CONSIGNE.
Présentez toutes les lignes ci-dessous sous forme de liste numérotée, en omettant les lignes vides. Retirez les images de votre réponse.

LIGNES FOURNIES.

# # #

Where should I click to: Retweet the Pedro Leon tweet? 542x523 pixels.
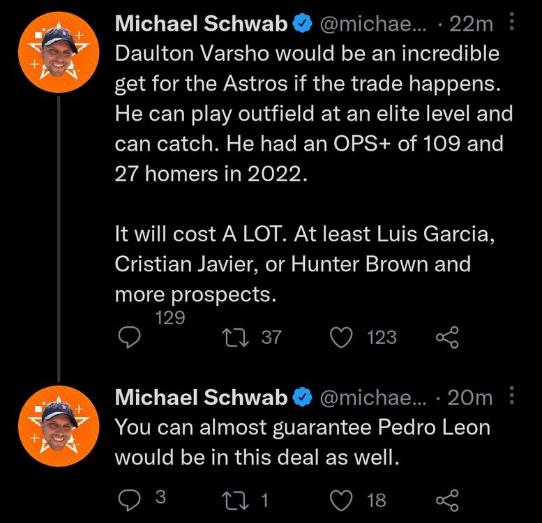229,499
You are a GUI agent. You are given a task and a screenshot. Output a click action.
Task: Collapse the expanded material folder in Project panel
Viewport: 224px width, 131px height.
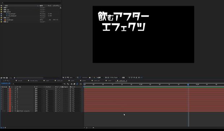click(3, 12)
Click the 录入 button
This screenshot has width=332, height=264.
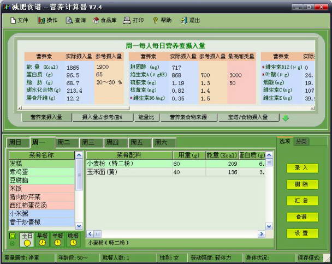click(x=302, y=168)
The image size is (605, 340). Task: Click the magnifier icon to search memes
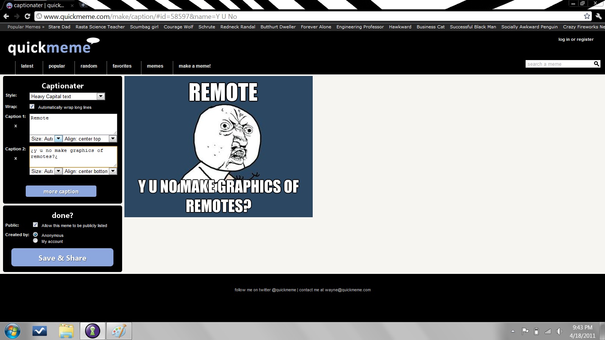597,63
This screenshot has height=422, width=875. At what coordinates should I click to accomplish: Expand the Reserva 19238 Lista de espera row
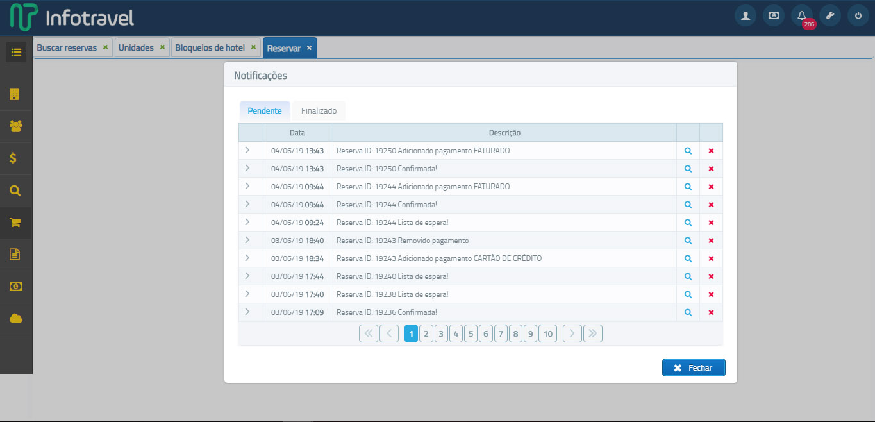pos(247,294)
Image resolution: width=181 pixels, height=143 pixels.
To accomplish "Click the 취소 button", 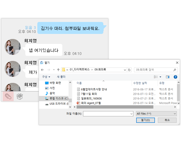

# # #

RÉSULTAT OBTENU.
1. Where should I click to: Retweet the Pedro Leon tweet? 542x523 pixels.
2. 229,499
3. You are a GUI agent. You are given a task and a screenshot. Output a click action.
4. Task: Collapse the expanded material folder in Project panel
5. Viewport: 224px width, 131px height.
6. click(3, 12)
7. Click the 录入 button
8. This screenshot has width=332, height=264.
9. click(x=302, y=168)
10. The image size is (605, 340). Task: Click the magnifier icon to search memes
11. 597,63
12. This screenshot has height=422, width=875. At what coordinates should I click to accomplish: Expand the Reserva 19238 Lista de espera row
13. pos(247,294)
14. Image resolution: width=181 pixels, height=143 pixels.
15. To accomplish "Click the 취소 button", 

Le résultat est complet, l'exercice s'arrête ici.